(Prompt):
State how many lines in the listing below include the string "target". The answer is the number alone.

(Provided entries):
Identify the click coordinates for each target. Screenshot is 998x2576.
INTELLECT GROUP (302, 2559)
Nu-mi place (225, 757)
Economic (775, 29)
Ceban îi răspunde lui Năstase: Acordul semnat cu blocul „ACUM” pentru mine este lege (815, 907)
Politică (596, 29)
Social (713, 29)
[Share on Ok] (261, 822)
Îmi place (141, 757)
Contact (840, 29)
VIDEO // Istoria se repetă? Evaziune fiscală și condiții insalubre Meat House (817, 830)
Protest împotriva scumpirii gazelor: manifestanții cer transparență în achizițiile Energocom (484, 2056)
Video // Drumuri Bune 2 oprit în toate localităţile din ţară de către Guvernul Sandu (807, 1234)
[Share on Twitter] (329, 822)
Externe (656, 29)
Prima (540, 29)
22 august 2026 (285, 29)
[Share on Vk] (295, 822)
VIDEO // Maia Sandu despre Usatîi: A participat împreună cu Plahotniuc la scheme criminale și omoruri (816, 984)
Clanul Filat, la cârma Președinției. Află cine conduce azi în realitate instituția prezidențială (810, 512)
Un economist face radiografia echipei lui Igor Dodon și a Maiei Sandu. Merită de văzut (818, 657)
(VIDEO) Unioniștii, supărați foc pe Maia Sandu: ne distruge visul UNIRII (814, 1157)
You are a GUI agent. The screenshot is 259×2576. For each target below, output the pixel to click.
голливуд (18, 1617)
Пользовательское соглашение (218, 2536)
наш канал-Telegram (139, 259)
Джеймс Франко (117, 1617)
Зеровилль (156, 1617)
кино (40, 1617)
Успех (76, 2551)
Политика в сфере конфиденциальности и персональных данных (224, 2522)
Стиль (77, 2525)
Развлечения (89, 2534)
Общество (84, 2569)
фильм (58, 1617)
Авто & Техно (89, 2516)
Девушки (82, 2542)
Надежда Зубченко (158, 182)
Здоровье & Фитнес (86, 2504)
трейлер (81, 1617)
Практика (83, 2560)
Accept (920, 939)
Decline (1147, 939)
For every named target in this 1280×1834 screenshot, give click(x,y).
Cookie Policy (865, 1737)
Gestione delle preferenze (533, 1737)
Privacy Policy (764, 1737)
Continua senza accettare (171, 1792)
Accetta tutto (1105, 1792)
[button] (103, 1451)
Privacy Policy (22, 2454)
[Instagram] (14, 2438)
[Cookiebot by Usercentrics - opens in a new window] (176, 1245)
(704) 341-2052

(Worked solution):
3